**Exercise details**
Below are some entries; write out each one of them exactly.

Data items
▶
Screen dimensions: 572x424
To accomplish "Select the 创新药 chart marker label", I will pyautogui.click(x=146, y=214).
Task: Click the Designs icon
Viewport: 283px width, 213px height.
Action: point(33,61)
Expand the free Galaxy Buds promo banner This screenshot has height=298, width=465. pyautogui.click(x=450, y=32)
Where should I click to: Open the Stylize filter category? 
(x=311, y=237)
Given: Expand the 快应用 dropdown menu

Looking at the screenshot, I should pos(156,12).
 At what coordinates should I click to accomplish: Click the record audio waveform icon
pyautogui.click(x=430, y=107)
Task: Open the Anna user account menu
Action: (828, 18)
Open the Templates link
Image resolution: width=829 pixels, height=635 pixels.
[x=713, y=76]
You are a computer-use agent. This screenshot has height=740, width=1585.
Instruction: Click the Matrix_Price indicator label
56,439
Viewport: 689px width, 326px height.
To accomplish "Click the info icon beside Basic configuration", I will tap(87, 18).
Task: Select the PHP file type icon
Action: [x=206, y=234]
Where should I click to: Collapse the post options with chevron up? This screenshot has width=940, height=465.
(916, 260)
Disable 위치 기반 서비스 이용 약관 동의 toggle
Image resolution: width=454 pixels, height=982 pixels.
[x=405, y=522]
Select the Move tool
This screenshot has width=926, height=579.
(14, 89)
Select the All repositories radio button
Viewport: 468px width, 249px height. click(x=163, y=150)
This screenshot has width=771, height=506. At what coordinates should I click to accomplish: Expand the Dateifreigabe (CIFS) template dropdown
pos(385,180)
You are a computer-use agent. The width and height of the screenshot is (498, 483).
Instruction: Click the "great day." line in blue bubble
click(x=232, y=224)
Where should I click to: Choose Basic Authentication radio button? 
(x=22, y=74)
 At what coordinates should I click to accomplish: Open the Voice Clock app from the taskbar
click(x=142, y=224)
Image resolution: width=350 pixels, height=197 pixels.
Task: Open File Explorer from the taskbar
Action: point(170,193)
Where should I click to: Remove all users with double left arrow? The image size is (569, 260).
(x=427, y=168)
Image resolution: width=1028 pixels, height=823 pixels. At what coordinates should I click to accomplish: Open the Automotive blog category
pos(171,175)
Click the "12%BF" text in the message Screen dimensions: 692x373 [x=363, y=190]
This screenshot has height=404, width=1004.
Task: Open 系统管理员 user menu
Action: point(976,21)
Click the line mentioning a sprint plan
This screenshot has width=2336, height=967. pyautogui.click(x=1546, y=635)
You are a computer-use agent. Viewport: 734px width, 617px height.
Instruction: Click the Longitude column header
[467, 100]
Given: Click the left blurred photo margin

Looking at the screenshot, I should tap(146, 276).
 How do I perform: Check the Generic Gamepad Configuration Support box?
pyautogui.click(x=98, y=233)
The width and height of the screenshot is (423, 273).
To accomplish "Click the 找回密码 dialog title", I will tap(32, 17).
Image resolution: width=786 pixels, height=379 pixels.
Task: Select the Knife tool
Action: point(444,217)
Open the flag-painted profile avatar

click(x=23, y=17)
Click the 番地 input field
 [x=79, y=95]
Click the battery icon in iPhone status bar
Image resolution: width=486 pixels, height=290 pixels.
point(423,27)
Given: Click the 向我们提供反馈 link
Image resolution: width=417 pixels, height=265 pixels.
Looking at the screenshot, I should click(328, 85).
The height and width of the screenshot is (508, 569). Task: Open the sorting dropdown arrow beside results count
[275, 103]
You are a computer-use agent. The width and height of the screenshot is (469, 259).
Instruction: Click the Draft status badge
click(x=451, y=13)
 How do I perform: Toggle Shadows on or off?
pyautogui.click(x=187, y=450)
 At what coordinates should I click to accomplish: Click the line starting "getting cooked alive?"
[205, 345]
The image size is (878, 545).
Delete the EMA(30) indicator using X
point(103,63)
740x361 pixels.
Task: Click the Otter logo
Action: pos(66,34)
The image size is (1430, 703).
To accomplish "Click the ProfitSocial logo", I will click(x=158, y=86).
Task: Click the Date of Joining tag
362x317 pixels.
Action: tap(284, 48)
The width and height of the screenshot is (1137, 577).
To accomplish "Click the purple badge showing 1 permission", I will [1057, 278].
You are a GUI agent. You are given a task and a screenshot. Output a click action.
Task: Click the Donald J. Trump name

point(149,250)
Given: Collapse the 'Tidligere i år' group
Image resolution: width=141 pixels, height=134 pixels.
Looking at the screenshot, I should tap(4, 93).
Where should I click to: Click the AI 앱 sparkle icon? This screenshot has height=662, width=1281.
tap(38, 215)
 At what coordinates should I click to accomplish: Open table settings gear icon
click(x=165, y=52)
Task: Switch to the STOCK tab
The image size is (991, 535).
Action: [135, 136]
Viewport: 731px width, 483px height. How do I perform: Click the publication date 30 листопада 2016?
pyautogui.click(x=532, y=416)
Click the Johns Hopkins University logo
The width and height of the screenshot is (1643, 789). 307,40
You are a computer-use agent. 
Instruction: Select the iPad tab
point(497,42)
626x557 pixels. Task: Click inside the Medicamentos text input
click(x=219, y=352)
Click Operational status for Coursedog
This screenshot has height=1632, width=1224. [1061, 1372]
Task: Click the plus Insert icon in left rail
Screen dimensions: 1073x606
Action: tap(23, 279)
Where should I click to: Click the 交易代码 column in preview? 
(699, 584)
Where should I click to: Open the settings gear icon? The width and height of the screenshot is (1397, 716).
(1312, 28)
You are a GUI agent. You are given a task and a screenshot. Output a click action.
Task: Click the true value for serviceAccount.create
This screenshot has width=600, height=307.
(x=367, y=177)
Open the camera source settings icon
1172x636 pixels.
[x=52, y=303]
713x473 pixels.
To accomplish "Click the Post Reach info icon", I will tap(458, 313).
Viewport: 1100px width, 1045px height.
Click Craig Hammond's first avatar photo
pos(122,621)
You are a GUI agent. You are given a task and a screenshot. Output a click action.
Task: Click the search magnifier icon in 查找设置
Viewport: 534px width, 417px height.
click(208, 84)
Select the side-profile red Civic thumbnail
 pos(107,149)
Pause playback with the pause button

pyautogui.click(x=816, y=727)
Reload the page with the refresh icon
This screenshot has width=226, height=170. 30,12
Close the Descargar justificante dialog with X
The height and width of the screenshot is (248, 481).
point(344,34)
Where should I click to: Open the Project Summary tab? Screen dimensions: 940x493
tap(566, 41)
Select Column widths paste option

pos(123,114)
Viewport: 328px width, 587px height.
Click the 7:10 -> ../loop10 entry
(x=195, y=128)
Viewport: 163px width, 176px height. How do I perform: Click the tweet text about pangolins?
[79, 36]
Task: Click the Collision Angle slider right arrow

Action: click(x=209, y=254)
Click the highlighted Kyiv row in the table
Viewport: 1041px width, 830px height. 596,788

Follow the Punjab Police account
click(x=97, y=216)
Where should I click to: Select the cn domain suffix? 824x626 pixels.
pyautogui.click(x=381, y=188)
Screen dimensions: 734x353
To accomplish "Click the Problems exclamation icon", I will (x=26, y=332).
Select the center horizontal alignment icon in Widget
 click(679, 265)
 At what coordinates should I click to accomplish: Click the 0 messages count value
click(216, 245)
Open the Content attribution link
◀
**Exercise answer**
Screen dimensions: 572x424
To accomplish "Select the 创新药 chart marker label", I will pyautogui.click(x=146, y=214).
Task: Click the Designs icon
Viewport: 283px width, 213px height.
Action: point(33,61)
Expand the free Galaxy Buds promo banner This screenshot has height=298, width=465. pyautogui.click(x=450, y=32)
Where should I click to: Open the Stylize filter category? 
(x=311, y=237)
Given: Expand the 快应用 dropdown menu

Looking at the screenshot, I should pos(156,12).
 At what coordinates should I click to accomplish: Click the record audio waveform icon
pyautogui.click(x=430, y=107)
Task: Open the Anna user account menu
Action: (828, 18)
Open the Templates link
Image resolution: width=829 pixels, height=635 pixels.
[x=713, y=76]
You are a computer-use agent. This screenshot has height=740, width=1585.
Instruction: Click the Matrix_Price indicator label
56,439
Viewport: 689px width, 326px height.
To accomplish "Click the info icon beside Basic configuration", I will tap(87, 18).
Task: Select the PHP file type icon
Action: [x=206, y=234]
Where should I click to: Collapse the post options with chevron up? This screenshot has width=940, height=465.
(916, 260)
Disable 위치 기반 서비스 이용 약관 동의 toggle
Image resolution: width=454 pixels, height=982 pixels.
[x=405, y=522]
Select the Move tool
This screenshot has width=926, height=579.
(14, 89)
Select the All repositories radio button
Viewport: 468px width, 249px height. click(x=163, y=150)
This screenshot has width=771, height=506. At what coordinates should I click to accomplish: Expand the Dateifreigabe (CIFS) template dropdown
pos(385,180)
You are a computer-use agent. The width and height of the screenshot is (498, 483).
Instruction: Click the "great day." line in blue bubble
click(x=232, y=224)
Where should I click to: Choose Basic Authentication radio button? 
(x=22, y=74)
 At what coordinates should I click to accomplish: Open the Voice Clock app from the taskbar
click(x=142, y=224)
Image resolution: width=350 pixels, height=197 pixels.
Task: Open File Explorer from the taskbar
Action: point(170,193)
Where should I click to: Remove all users with double left arrow? The image size is (569, 260).
(x=427, y=168)
Image resolution: width=1028 pixels, height=823 pixels. At what coordinates should I click to accomplish: Open the Automotive blog category
pos(171,175)
Click the "12%BF" text in the message Screen dimensions: 692x373 [x=363, y=190]
This screenshot has height=404, width=1004.
Task: Open 系统管理员 user menu
Action: point(976,21)
Click the line mentioning a sprint plan
This screenshot has width=2336, height=967. pyautogui.click(x=1546, y=635)
You are a computer-use agent. Viewport: 734px width, 617px height.
Instruction: Click the Longitude column header
[467, 100]
Given: Click the left blurred photo margin

Looking at the screenshot, I should tap(146, 276).
 How do I perform: Check the Generic Gamepad Configuration Support box?
pyautogui.click(x=98, y=233)
The width and height of the screenshot is (423, 273).
To accomplish "Click the 找回密码 dialog title", I will tap(32, 17).
Image resolution: width=786 pixels, height=379 pixels.
Task: Select the Knife tool
Action: point(444,217)
Open the flag-painted profile avatar

click(x=23, y=17)
Click the 番地 input field
 [x=79, y=95]
Click the battery icon in iPhone status bar
Image resolution: width=486 pixels, height=290 pixels.
point(423,27)
Given: Click the 向我们提供反馈 link
Image resolution: width=417 pixels, height=265 pixels.
Looking at the screenshot, I should click(328, 85).
The height and width of the screenshot is (508, 569). Task: Open the sorting dropdown arrow beside results count
[275, 103]
You are a computer-use agent. The width and height of the screenshot is (469, 259).
Instruction: Click the Draft status badge
click(x=451, y=13)
 How do I perform: Toggle Shadows on or off?
pyautogui.click(x=187, y=450)
 At what coordinates should I click to accomplish: Click the line starting "getting cooked alive?"
[205, 345]
The image size is (878, 545).
Delete the EMA(30) indicator using X
point(103,63)
740x361 pixels.
Task: Click the Otter logo
Action: pos(66,34)
The image size is (1430, 703).
To accomplish "Click the ProfitSocial logo", I will click(x=158, y=86).
Task: Click the Date of Joining tag
362x317 pixels.
Action: tap(284, 48)
The width and height of the screenshot is (1137, 577).
To accomplish "Click the purple badge showing 1 permission", I will [1057, 278].
You are a GUI agent. You are given a task and a screenshot. Output a click action.
Task: Click the Donald J. Trump name

point(149,250)
Given: Collapse the 'Tidligere i år' group
Image resolution: width=141 pixels, height=134 pixels.
Looking at the screenshot, I should tap(4, 93).
Where should I click to: Click the AI 앱 sparkle icon? This screenshot has height=662, width=1281.
tap(38, 215)
 At what coordinates should I click to accomplish: Open table settings gear icon
click(x=165, y=52)
Task: Switch to the STOCK tab
The image size is (991, 535).
Action: [135, 136]
Viewport: 731px width, 483px height. How do I perform: Click the publication date 30 листопада 2016?
pyautogui.click(x=532, y=416)
Click the Johns Hopkins University logo
The width and height of the screenshot is (1643, 789). 307,40
You are a computer-use agent. 
Instruction: Select the iPad tab
point(497,42)
626x557 pixels. Task: Click inside the Medicamentos text input
click(x=219, y=352)
Click Operational status for Coursedog
This screenshot has height=1632, width=1224. [1061, 1372]
Task: Click the plus Insert icon in left rail
Screen dimensions: 1073x606
Action: tap(23, 279)
Where should I click to: Click the 交易代码 column in preview? 
(699, 584)
Where should I click to: Open the settings gear icon? The width and height of the screenshot is (1397, 716).
(1312, 28)
You are a GUI agent. You are given a task and a screenshot. Output a click action.
Task: Click the true value for serviceAccount.create
This screenshot has width=600, height=307.
(x=367, y=177)
Open the camera source settings icon
1172x636 pixels.
[x=52, y=303]
713x473 pixels.
To accomplish "Click the Post Reach info icon", I will tap(458, 313).
Viewport: 1100px width, 1045px height.
Click Craig Hammond's first avatar photo
pos(122,621)
You are a GUI agent. You are given a task and a screenshot. Output a click action.
Task: Click the search magnifier icon in 查找设置
Viewport: 534px width, 417px height.
click(208, 84)
Select the side-profile red Civic thumbnail
 pos(107,149)
Pause playback with the pause button

pyautogui.click(x=816, y=727)
Reload the page with the refresh icon
This screenshot has width=226, height=170. 30,12
Close the Descargar justificante dialog with X
The height and width of the screenshot is (248, 481).
point(344,34)
Where should I click to: Open the Project Summary tab? Screen dimensions: 940x493
tap(566, 41)
Select Column widths paste option

pos(123,114)
Viewport: 328px width, 587px height.
Click the 7:10 -> ../loop10 entry
(x=195, y=128)
Viewport: 163px width, 176px height. How do I perform: Click the tweet text about pangolins?
[79, 36]
Task: Click the Collision Angle slider right arrow

Action: click(x=209, y=254)
Click the highlighted Kyiv row in the table
Viewport: 1041px width, 830px height. 596,788

Follow the Punjab Police account
click(x=97, y=216)
Where should I click to: Select the cn domain suffix? 824x626 pixels.
pyautogui.click(x=381, y=188)
Screen dimensions: 734x353
To accomplish "Click the Problems exclamation icon", I will (x=26, y=332).
Select the center horizontal alignment icon in Widget
 click(679, 265)
 At what coordinates should I click to accomplish: Click the 0 messages count value
click(216, 245)
Open the Content attribution link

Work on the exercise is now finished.